When you walk into the main hall of the Rialto Theatre over the next couple of days, with it's enchanting decor, the transformation is meant to get you ready for a new discovery of original art at every turn.

What usually serves as a concert hall now looks like an art gallery.

It's all for the first-ever edition of Archipelago, where 30 Montreal-based artists from a variety of disciplines are brought together under one roof to collaborate and play.

"Science tells us that play is very important. So as artists — we're really fortunate — because everything we do lends to that," explained director and founder of the four-day festival, Cristina Cugliandro.

"But we also get swept away from the play. This is really, really playful. It's got a bunch of different things."

Cugliandro represents the Montreal branch of Odd Stumble, a new theatre company with a branch in London and a Finnish branch on the way.

"It's an opportunity to think about how we use the space, how we collaborate with the spaces with all of the artists in them and create an experience that audiences will feeling invigorated from."

It's all about bringing you another way to experience and engage with theatre, dance, music, visual and installation art and of course, the Rialto.

The main hall is where your experience at Archipelago will begin, witnessing three actresses in a live performance piece.

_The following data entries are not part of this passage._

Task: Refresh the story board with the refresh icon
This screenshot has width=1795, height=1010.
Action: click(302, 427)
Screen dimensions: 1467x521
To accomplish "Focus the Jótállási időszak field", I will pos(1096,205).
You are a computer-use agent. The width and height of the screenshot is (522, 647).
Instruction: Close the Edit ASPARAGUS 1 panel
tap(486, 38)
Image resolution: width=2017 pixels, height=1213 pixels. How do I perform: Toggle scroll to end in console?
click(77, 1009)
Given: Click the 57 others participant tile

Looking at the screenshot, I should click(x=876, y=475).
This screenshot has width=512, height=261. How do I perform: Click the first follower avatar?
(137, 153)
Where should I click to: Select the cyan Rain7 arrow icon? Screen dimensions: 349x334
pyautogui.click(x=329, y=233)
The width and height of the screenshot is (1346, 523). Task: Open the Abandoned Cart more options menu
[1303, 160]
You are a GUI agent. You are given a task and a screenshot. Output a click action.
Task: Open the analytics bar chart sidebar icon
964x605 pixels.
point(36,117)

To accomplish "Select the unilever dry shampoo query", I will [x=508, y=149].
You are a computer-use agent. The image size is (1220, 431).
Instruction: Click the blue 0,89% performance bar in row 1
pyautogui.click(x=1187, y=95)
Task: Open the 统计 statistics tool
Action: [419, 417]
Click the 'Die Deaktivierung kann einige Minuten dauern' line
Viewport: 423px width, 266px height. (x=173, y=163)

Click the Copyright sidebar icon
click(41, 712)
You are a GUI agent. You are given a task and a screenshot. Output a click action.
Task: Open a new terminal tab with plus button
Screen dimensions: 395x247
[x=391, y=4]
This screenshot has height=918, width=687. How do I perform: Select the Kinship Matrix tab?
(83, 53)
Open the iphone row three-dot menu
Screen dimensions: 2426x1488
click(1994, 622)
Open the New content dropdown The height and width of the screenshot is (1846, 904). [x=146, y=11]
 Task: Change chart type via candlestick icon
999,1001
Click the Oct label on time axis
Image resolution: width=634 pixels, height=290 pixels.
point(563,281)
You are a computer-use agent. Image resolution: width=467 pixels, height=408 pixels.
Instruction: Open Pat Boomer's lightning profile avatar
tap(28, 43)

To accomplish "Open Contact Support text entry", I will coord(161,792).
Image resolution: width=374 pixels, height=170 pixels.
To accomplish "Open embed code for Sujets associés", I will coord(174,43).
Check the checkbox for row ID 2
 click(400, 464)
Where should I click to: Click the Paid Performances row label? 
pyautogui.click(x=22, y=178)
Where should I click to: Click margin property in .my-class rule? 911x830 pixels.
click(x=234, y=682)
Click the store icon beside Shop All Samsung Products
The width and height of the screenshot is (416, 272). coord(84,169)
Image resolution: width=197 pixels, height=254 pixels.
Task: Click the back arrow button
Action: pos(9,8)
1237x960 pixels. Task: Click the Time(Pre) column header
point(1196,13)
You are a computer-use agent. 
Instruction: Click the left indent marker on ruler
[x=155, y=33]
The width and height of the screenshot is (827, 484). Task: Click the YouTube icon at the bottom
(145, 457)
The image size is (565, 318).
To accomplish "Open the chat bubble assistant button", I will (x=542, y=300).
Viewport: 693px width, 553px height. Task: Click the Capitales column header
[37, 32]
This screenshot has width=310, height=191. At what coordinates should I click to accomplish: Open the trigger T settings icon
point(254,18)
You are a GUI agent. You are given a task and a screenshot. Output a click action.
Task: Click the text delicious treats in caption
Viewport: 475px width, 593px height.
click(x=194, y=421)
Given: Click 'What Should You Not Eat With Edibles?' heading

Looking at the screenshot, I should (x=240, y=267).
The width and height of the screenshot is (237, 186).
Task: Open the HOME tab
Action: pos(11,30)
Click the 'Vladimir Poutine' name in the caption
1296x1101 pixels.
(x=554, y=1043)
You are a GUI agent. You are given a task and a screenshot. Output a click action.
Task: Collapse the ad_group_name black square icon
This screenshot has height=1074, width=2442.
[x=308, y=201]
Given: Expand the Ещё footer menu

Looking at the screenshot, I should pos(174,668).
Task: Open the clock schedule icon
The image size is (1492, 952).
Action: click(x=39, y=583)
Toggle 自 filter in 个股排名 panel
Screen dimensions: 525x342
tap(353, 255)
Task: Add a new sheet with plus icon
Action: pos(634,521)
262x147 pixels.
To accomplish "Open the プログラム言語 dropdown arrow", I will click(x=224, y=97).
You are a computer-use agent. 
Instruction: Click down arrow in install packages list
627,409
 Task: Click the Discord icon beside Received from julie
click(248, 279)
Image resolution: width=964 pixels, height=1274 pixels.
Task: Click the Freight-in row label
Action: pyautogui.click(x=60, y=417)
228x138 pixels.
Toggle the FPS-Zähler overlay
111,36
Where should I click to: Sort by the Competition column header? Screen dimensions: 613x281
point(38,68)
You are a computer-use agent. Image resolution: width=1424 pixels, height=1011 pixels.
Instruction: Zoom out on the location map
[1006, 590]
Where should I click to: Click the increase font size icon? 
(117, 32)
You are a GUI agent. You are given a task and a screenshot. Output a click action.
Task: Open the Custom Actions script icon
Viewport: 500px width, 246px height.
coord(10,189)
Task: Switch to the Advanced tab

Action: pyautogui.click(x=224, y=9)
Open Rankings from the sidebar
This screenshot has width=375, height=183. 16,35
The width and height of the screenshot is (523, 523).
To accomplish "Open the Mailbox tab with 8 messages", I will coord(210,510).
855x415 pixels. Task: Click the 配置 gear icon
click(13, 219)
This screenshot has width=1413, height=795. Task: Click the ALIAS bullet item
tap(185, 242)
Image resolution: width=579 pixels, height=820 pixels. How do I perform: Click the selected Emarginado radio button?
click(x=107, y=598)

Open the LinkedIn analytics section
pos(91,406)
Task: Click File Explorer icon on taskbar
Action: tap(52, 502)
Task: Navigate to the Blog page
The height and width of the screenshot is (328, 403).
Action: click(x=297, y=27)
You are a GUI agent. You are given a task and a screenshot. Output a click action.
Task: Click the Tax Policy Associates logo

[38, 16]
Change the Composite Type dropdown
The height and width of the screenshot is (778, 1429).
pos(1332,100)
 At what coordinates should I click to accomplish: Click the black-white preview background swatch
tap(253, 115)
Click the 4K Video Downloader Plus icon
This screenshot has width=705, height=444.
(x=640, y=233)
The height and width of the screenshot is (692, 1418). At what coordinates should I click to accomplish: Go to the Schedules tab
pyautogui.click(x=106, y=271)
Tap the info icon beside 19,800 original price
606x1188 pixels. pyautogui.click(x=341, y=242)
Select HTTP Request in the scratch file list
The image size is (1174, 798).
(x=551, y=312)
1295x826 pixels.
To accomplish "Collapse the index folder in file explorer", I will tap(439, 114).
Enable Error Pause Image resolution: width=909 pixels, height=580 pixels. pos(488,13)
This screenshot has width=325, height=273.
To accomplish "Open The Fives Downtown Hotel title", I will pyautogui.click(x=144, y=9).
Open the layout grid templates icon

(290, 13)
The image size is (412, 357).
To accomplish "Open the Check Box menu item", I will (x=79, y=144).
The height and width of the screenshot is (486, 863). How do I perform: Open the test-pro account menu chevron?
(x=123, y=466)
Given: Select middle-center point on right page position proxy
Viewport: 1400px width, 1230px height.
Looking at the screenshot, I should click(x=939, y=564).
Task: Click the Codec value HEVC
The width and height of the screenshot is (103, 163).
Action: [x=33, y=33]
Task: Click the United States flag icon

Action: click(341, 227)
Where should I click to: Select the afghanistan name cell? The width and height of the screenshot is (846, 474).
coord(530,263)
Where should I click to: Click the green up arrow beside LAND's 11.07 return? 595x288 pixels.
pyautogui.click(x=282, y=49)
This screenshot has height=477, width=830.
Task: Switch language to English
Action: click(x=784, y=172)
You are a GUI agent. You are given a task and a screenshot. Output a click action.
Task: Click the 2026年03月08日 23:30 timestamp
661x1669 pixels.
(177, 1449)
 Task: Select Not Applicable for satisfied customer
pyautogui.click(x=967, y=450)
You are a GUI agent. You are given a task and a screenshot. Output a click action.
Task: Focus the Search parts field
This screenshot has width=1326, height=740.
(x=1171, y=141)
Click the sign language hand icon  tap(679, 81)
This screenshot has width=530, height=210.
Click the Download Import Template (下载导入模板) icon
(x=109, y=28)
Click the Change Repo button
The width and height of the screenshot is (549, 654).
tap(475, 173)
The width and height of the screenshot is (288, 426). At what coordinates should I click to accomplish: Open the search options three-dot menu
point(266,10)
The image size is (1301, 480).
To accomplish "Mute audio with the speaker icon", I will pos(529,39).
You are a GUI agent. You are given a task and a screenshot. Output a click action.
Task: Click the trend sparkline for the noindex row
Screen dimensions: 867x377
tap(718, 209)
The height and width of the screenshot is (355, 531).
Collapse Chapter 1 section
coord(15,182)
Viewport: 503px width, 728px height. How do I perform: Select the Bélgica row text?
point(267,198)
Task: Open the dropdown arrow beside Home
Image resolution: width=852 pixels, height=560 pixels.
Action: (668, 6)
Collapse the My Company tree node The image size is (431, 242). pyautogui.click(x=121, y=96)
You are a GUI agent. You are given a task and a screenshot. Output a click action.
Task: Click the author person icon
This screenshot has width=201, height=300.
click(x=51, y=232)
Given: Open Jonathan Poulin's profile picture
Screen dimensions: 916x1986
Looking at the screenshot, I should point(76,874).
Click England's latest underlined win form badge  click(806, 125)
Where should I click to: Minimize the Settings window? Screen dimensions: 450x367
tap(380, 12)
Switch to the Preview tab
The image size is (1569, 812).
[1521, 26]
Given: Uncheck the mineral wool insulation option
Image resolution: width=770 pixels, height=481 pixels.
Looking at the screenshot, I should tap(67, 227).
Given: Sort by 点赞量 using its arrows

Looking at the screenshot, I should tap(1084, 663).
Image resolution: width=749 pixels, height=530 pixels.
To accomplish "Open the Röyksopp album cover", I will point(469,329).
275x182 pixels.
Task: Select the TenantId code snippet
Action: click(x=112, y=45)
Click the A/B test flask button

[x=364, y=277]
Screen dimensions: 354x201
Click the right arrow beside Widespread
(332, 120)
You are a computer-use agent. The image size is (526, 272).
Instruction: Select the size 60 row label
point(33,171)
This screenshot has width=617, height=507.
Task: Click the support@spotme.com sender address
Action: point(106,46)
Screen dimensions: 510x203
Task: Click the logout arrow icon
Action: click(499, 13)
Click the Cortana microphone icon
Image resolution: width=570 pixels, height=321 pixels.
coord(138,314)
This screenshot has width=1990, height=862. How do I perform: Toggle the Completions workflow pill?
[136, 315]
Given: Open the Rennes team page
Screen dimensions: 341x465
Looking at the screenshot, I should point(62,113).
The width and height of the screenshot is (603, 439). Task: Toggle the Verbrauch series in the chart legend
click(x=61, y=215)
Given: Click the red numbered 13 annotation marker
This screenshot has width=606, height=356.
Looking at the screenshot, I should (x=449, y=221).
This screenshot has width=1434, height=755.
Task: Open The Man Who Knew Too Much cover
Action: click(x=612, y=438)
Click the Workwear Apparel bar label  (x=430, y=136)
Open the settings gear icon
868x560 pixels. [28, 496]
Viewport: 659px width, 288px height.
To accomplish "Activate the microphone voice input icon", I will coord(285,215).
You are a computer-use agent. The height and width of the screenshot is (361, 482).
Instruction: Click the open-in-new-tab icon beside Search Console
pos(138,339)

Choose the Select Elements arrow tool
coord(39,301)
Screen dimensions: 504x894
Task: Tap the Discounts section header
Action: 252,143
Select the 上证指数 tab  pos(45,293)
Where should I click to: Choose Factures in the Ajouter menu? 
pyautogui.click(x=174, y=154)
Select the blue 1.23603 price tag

They're roped-off, like at museum.  

And just before the end of their piece, your attention is drawn toward the stage.

You, and other audience members will move some 20 feet away to the stage area where a live band will perform.

Up onto the stage and when you look up and around, you'll see more artists presenting original work.

All of them are independent of each other, but somehow linked.

You follow the ropes, or the sounds, or the lights, as you move through three floors of the Mile-End Rialto building ending up in the backstage areas where bands usually hang out, stairwells and even washrooms.

The Archipelago Festival is on until Jan. 14 at the Rialto Theatre.